OpenSSH, a widely used implementation of the SSH protocol suite, is vulnerable in its sshd(8) daemon.

A signal handler may invoke a logging function that is not async-signal-safe when a client fails to authenticate within the default LoginGraceTime of 120 seconds.

This issue arises from the integration of blacklistd OpenSSH on FreeBSD and is related to a previously addressed vulnerability (CVE-2024-6387)

FreeBSD in OpenSSH refers to one of the primary Unix-like operating systems on which OpenSSH is developed and widely used.

It provides a stable, secure environment that complements OpenSSH’s secure networking capabilities, making it a popular choice for implementing secure remote access and communications.

The vulnerability (CVE-2024-7589) presents a race condition that attackers could exploit to execute remote code with root privileges. This poses a significant security risk to systems running affected versions of FreeBSD.

The OpenSSH release report states, “A signal handler in sshd(8) may call a logging function that is not async- signal-safe.

The signal handler is invoked when a client does not authenticate within the LoginGraceTime seconds (120 by default). This signal handler executes in the context of the sshd(8)’s privileged code, which is not sandboxed and runs with full root privileges.”

Mitigation

As an immediate workaround, administrators can set LoginGraceTime to 0 in /etc/ssh/sshd_config and restart sshd(8). While this mitigates the risk of remote code execution, it may lead to a denial of service by exhausting all MaxStartups connections.
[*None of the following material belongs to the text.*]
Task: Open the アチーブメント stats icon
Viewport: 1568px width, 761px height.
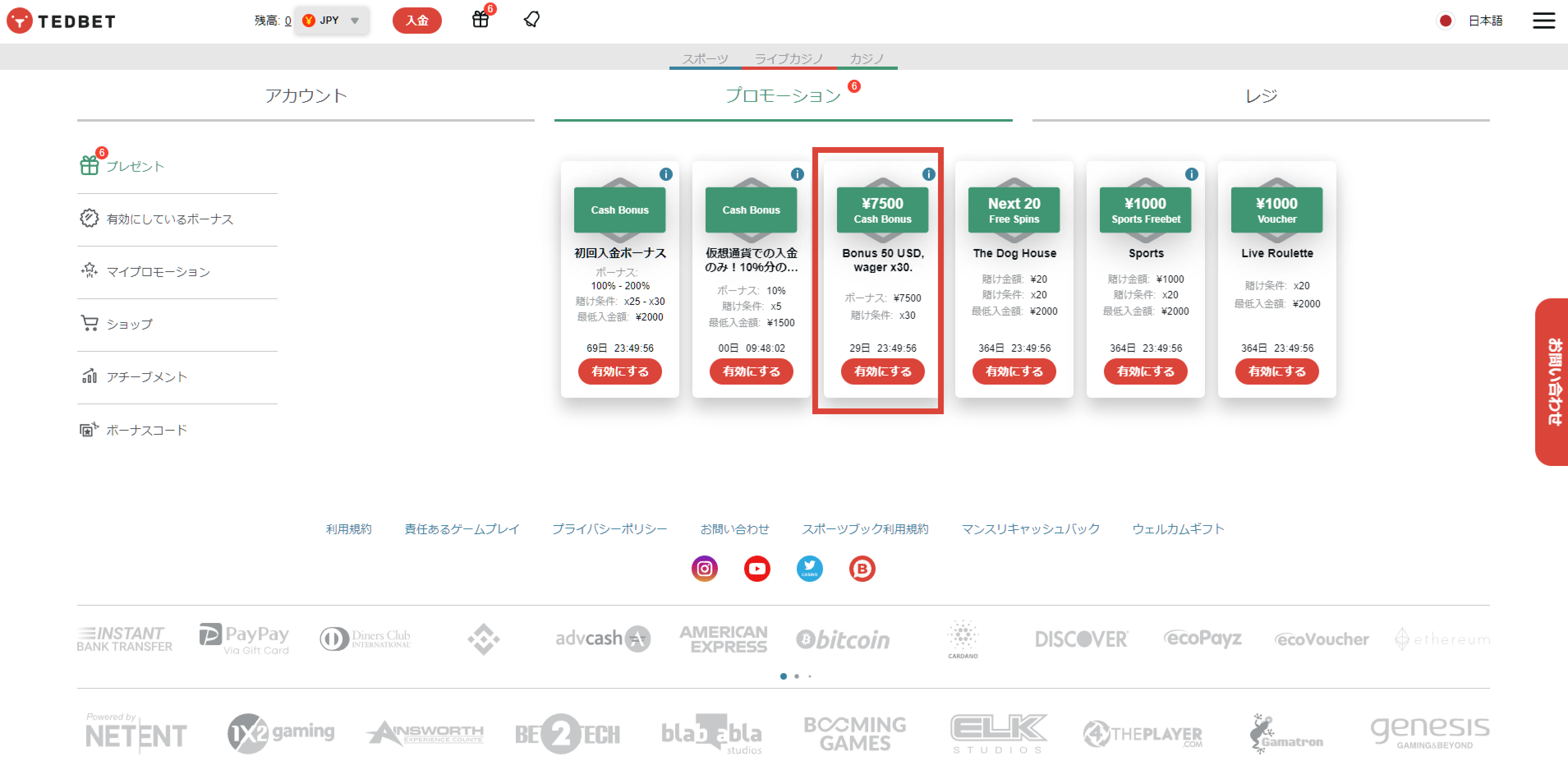Action: click(x=90, y=377)
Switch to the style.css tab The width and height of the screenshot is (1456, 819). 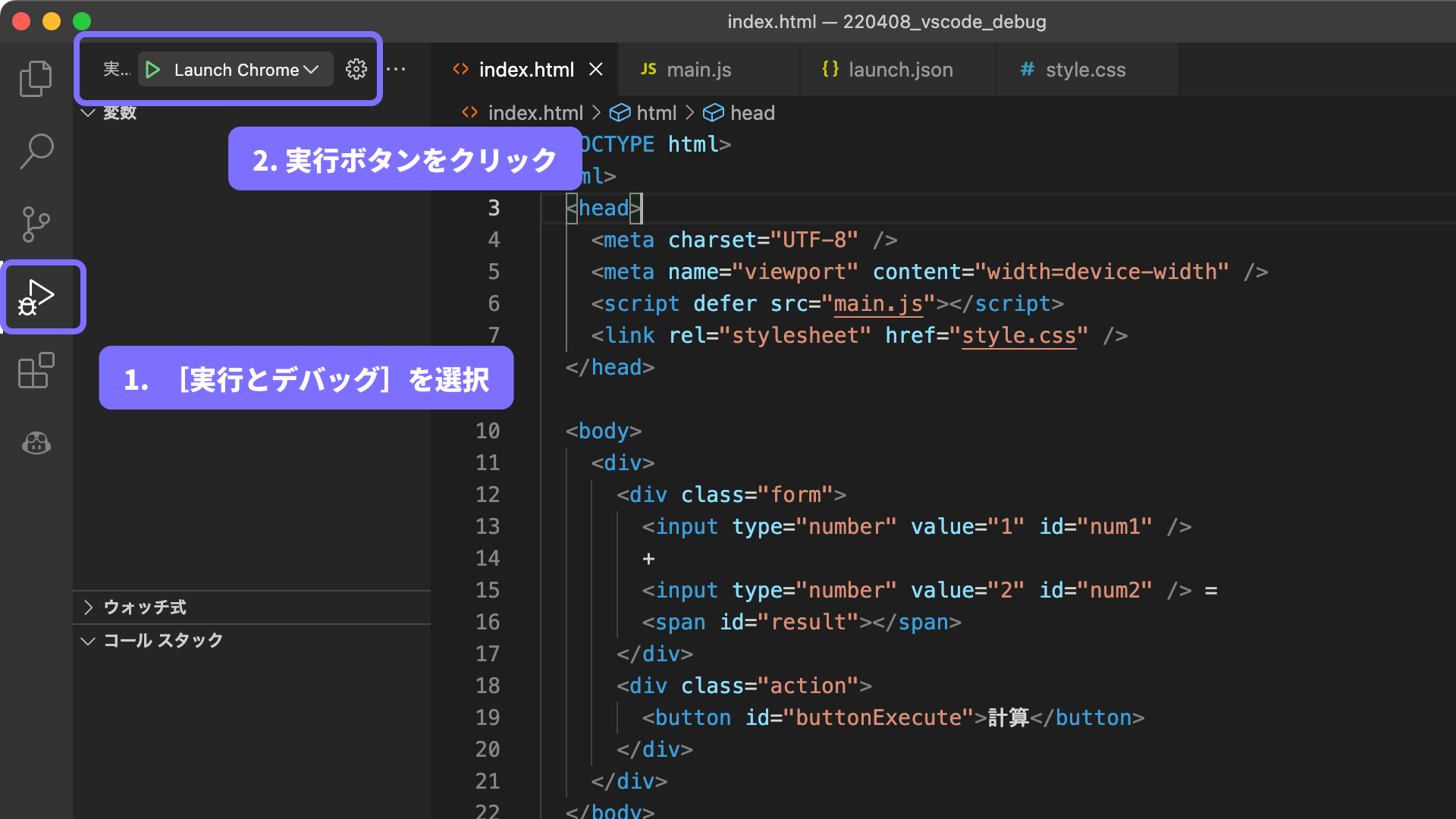click(1084, 70)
FreeBSD users are urged to update their systems to a version released after the correction dates:

  • Stable/14: August 6, 2024
  • Releng/14.1: August 7, 2024
  • Releng/14.0: August 7, 2024
  • Stable/13: August 6, 2024
  • Releng/13.3: August 7, 2024

Update Instructions

  1. Binary Patch:
  • Systems on amd64, arm64, or i386 (FreeBSD 13) can use freebsd-update:
    sh # freebsd-update fetch # freebsd-update install
  1. Source Code Patch:
  • Download and verify the patch:
    sh # fetch https://security.FreeBSD.org/patches/SA-24:08/openssh.patch # fetch https://security.FreeBSD.org/patches/SA-24:08/openssh.patch.asc # gpg --verify openssh.patch.asc
  • Apply the patch and rebuild:
    sh # cd /usr/src # patch < /path/to/patch # make buildworld # make installworld
  • Restart the affected services or reboot the system.